**What you have to do**:
Repeat the lines from the one containing "This screenshot has width=1280, height=783." through the end of the listing exactly, both ends included. Do not carry over any pictures.

┄┄┄┄┄┄┄┄┄┄

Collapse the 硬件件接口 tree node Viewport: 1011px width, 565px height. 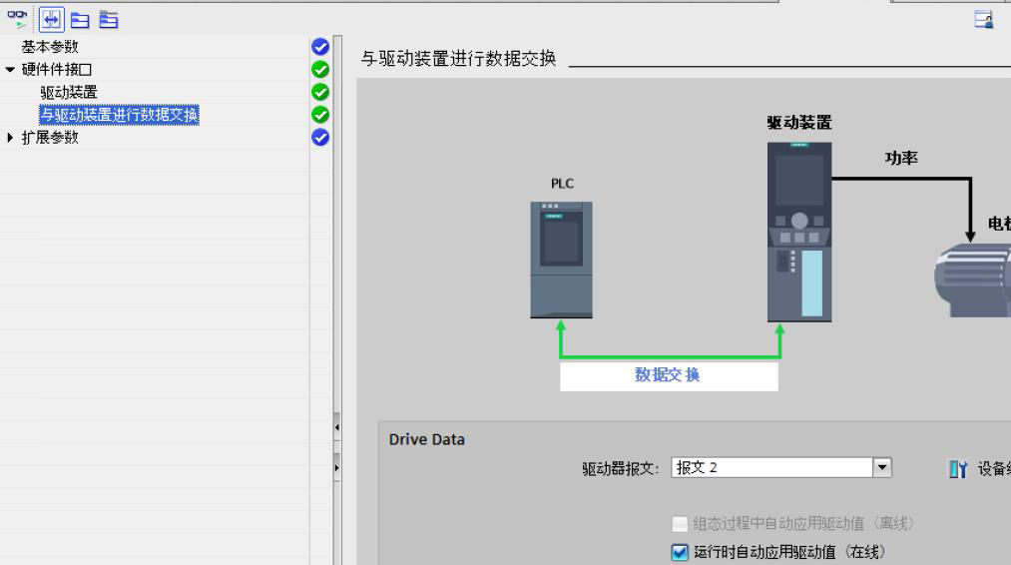(10, 69)
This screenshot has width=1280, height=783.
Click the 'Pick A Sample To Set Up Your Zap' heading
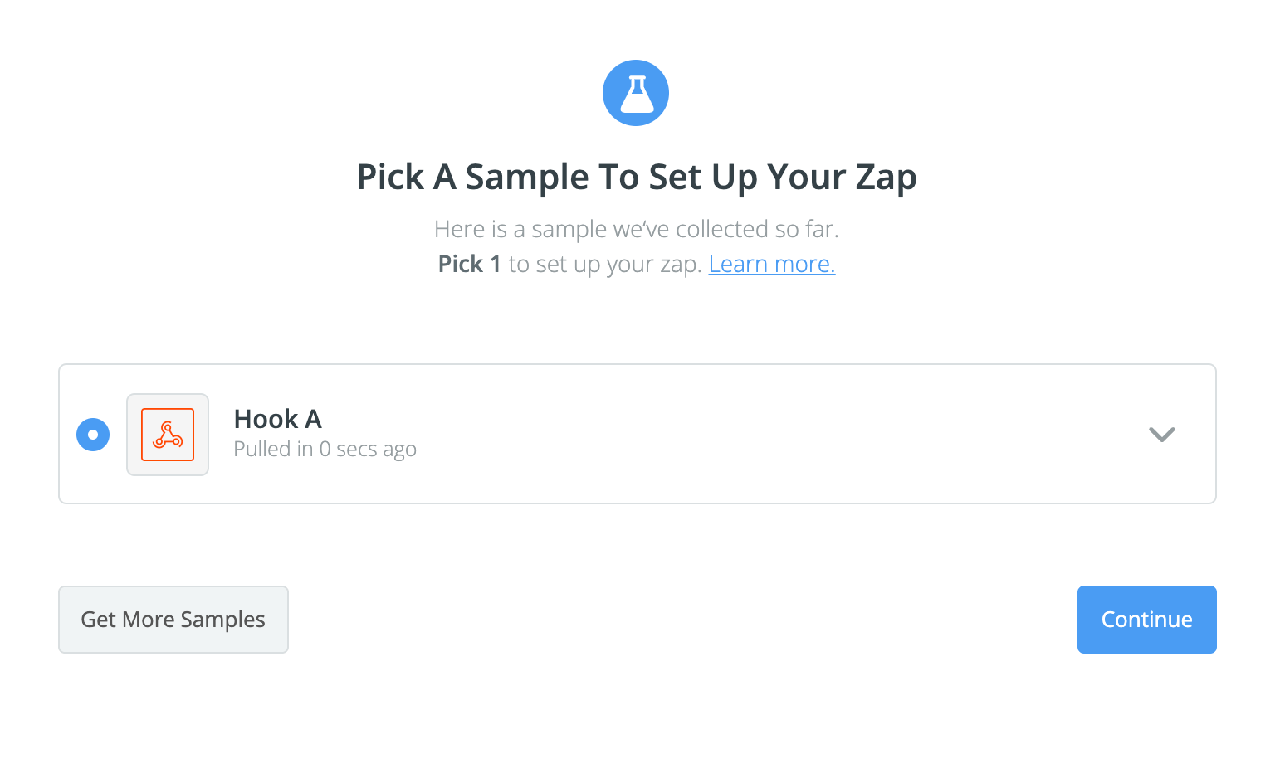tap(636, 177)
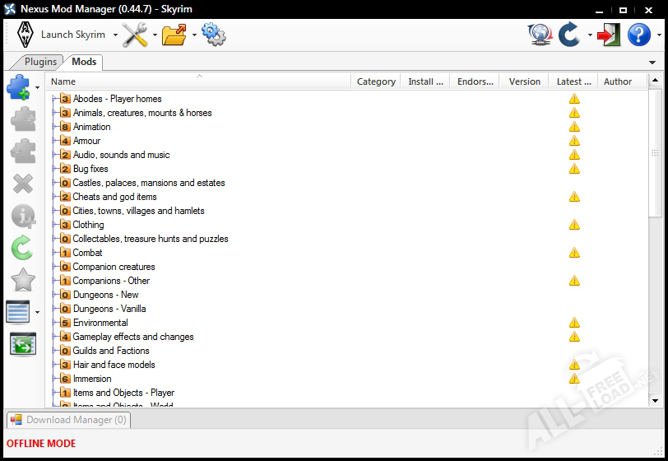Expand the Immersion category
Image resolution: width=668 pixels, height=461 pixels.
54,379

┄┄┄┄┄┄┄┄┄┄

**Task response**:
This screenshot has width=1280, height=783.
Click the 'Pick A Sample To Set Up Your Zap' heading
tap(636, 177)
Expand the Immersion category
Image resolution: width=668 pixels, height=461 pixels.
54,379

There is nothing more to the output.